WORK ITEM:
Lines of the data that contain the word "agent" are the ones to copy.
········
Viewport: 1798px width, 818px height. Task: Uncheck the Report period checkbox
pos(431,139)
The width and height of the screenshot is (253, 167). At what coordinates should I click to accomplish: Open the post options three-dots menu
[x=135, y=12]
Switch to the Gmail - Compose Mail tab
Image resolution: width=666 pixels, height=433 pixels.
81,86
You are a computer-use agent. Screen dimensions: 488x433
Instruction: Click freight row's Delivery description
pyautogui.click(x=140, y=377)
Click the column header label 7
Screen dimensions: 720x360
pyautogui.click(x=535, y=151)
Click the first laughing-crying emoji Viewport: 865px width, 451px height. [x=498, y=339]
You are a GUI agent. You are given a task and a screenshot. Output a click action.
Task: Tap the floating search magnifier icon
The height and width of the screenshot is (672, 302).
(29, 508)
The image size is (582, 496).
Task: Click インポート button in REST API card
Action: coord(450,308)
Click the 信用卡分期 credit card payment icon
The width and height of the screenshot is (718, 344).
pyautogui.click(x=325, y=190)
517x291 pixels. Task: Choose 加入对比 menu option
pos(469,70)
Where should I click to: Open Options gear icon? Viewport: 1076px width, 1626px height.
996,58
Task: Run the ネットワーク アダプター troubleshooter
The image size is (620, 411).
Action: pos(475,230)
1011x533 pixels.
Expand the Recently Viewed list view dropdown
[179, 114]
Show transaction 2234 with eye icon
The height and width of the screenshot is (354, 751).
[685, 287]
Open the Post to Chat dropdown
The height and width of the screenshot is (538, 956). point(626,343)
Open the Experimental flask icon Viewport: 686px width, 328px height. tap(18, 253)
········
WORKED SOLUTION:
You are a computer-use agent. Screen dimensions: 488x433
You are a GUI agent. You are given a task and a screenshot. Output a click action.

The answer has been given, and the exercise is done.